Once you have read the entries below, write them all out again exactly.

Items listed in a dataset:
▬▬▬

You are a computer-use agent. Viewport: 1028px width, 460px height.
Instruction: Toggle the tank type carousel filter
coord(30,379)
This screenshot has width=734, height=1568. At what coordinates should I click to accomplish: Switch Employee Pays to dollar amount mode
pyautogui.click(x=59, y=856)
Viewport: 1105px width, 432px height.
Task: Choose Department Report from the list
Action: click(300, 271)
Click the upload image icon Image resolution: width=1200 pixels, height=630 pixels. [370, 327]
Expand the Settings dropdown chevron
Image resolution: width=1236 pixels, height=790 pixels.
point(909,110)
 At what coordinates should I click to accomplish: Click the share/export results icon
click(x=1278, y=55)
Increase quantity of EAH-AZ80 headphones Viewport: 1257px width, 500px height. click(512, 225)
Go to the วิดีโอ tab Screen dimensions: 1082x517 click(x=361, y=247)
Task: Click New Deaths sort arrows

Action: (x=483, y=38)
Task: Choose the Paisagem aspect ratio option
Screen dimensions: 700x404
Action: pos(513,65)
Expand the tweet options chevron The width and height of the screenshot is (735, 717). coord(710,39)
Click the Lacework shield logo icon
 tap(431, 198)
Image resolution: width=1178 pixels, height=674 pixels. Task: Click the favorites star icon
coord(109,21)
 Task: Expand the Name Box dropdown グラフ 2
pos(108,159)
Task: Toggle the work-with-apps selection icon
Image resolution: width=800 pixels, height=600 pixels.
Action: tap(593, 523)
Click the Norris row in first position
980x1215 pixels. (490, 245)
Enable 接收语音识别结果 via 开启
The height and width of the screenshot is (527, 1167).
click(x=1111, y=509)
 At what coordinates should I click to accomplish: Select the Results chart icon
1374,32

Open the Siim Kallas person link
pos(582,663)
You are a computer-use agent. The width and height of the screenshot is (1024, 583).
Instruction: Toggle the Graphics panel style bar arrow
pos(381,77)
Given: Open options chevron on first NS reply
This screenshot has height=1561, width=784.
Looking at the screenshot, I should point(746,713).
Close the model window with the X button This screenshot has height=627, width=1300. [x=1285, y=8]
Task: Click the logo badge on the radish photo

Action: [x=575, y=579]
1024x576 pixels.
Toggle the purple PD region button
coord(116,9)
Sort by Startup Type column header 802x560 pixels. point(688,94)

▬▬▬

_TASK OUTPUT_
You are a computer-use agent. Viewport: 1028px width, 460px height.
Instruction: Toggle the tank type carousel filter
coord(30,379)
This screenshot has width=734, height=1568. At what coordinates should I click to accomplish: Switch Employee Pays to dollar amount mode
pyautogui.click(x=59, y=856)
Viewport: 1105px width, 432px height.
Task: Choose Department Report from the list
Action: click(300, 271)
Click the upload image icon Image resolution: width=1200 pixels, height=630 pixels. [370, 327]
Expand the Settings dropdown chevron
Image resolution: width=1236 pixels, height=790 pixels.
point(909,110)
 At what coordinates should I click to accomplish: Click the share/export results icon
click(x=1278, y=55)
Increase quantity of EAH-AZ80 headphones Viewport: 1257px width, 500px height. click(512, 225)
Go to the วิดีโอ tab Screen dimensions: 1082x517 click(x=361, y=247)
Task: Click New Deaths sort arrows

Action: (x=483, y=38)
Task: Choose the Paisagem aspect ratio option
Screen dimensions: 700x404
Action: pos(513,65)
Expand the tweet options chevron The width and height of the screenshot is (735, 717). coord(710,39)
Click the Lacework shield logo icon
 tap(431, 198)
Image resolution: width=1178 pixels, height=674 pixels. Task: Click the favorites star icon
coord(109,21)
 Task: Expand the Name Box dropdown グラフ 2
pos(108,159)
Task: Toggle the work-with-apps selection icon
Image resolution: width=800 pixels, height=600 pixels.
Action: tap(593, 523)
Click the Norris row in first position
980x1215 pixels. (490, 245)
Enable 接收语音识别结果 via 开启
The height and width of the screenshot is (527, 1167).
click(x=1111, y=509)
 At what coordinates should I click to accomplish: Select the Results chart icon
1374,32

Open the Siim Kallas person link
pos(582,663)
You are a computer-use agent. The width and height of the screenshot is (1024, 583).
Instruction: Toggle the Graphics panel style bar arrow
pos(381,77)
Given: Open options chevron on first NS reply
This screenshot has height=1561, width=784.
Looking at the screenshot, I should point(746,713).
Close the model window with the X button This screenshot has height=627, width=1300. [x=1285, y=8]
Task: Click the logo badge on the radish photo

Action: [x=575, y=579]
1024x576 pixels.
Toggle the purple PD region button
coord(116,9)
Sort by Startup Type column header 802x560 pixels. point(688,94)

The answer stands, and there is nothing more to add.